Assignment 5 (COMP
4109: Applied Cryptography)
Last
update:
Due: Wed. March 31 (in class) Alternatively: hand the assignment in at
1.
Table
10.2 (HAC, p.392) gives the time to exhaustively search some password spaces
for specified parameters. CPUs are now much faster than 1995 when the table was
created.
a)
Update
the entire table for the following situation.
Assume password verification uses MD5, with an iteration count t = 1000; assume a processor speed of 3.2GHz, and optimized
MD5 code taking 3.66 cycles/byte of input. (Hint: an MD5 password verification involves
processing the equivalent of 64 bytes of input, due to preprocessing and
padding of shorter inputs to a full block, as given in HAC.)
b)
Separate
from part a) above, now assume the attacker uses 1000
CPUs. Recompute the table row for n=8
under this additional assumption. (Aside: this is like 1 CPU and t=1.)
c)
Why not
use a larger value t, e.g. t = 109, to slow down attacks?
2.
Give a
clear explanation of the following statement
(HAC, p.393, paragraph one):
“Dictionary-style
attacks are not generally successful at finding
[i.e. aren’t guaranteed to efficiently find] a particular user’s password,
but find many passwords in most systems”.
3.
The
SKID3 protocol is outlined on p.402 of the text (HAC). Note the resemblance to the protocol at the
top of p.402. In a real implementation,
assume that in each message, the senders also include a cleartext field asserting their identities (i.e. “B” and
“A”). Suppose this
official protocol description was modified to allow the rB within the
scope of the keyed hash hK in message
(3) to be a random number different from rB in the first two messages,
with this distinct number also sent cleartext in message (3). Explain how the modified protocol
can be “broken” by an active attacker (i.e. when the protocol ends, either A or
B has a false belief about who the other party in the authentication was); and
explain what false belief results.
[Hint: review related attacks on
pp.530-531.]
4.
Explain,
in detail, any relationship between the fraudulent amateur in the grandmaster
postal-chess problem (Remark 10.42, HAC), and the “intruder-in-the-middle”
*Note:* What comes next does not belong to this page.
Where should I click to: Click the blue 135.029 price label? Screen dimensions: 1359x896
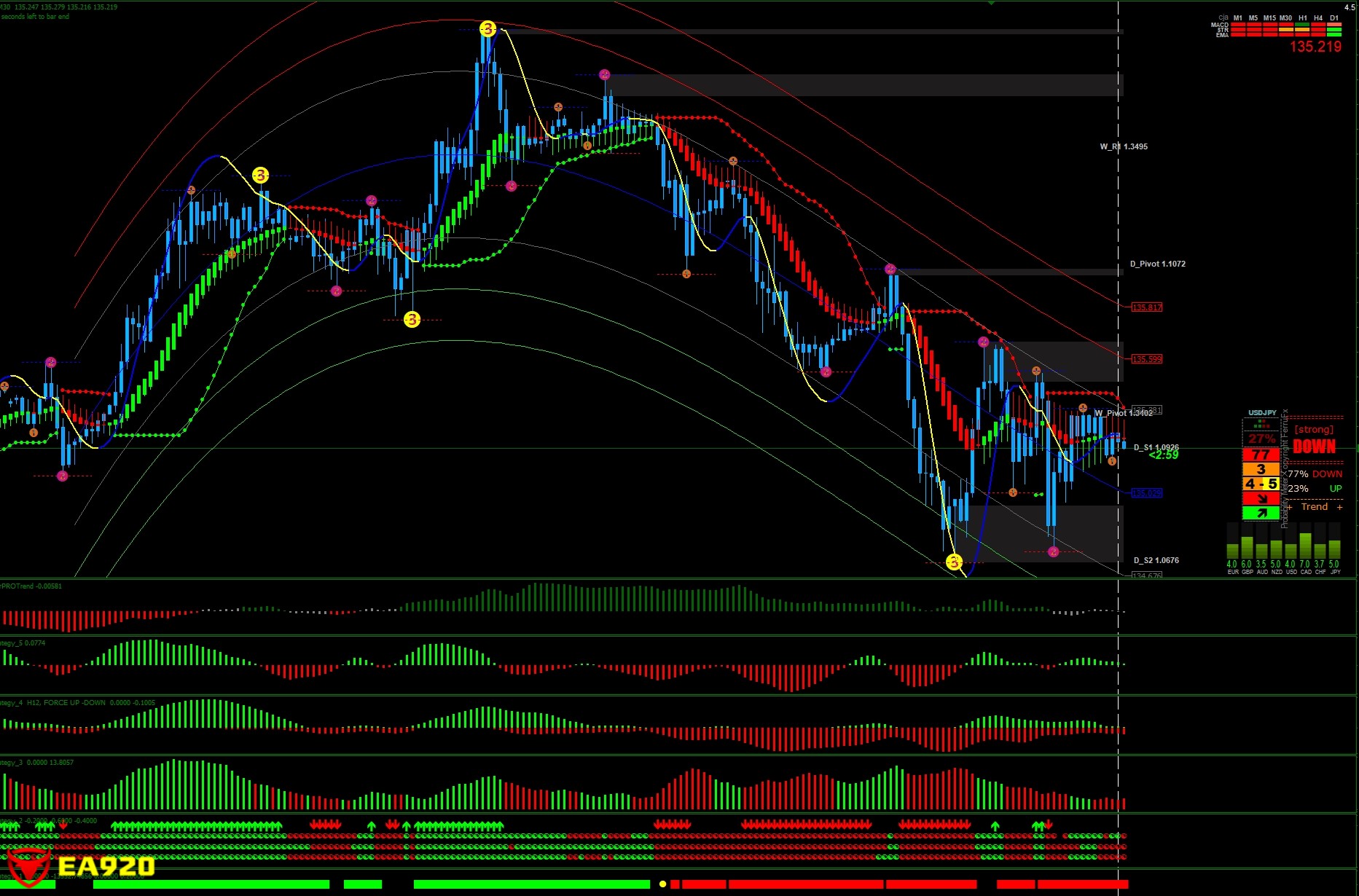coord(1147,493)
attacker for Diffie-Hellman key agreement (p.530, HAC).
5.
In STS
(Protocol 12.57, HAC), assume the variation where each party sends the other
its own public key certificate within the protocol. Suppose the protocol
specification is officially modified so that the exponentials are not encrypted (i.e. they are only
signed) in messages (2) and (3).
a)
Since
the exponentials are public information, an active attacker C (Charlie) could
then replace the signed exponential in message (3) by his own signature. What
else must Charlie change for party B’s “normal” execution of the protocol to
“successfully” occur?
b)
What
beliefs would parties A and B have at the end of the protocol exchange?
c)
Would
Charlie be able to determine the resulting shared Diffie-Hellman key k?
d)
Is this
a “real” attack, i.e. an attack we should worry about? Explain. (Hint: assume B is a bank, and this
protocol is used for identification of A, prior to making a bank deposit.)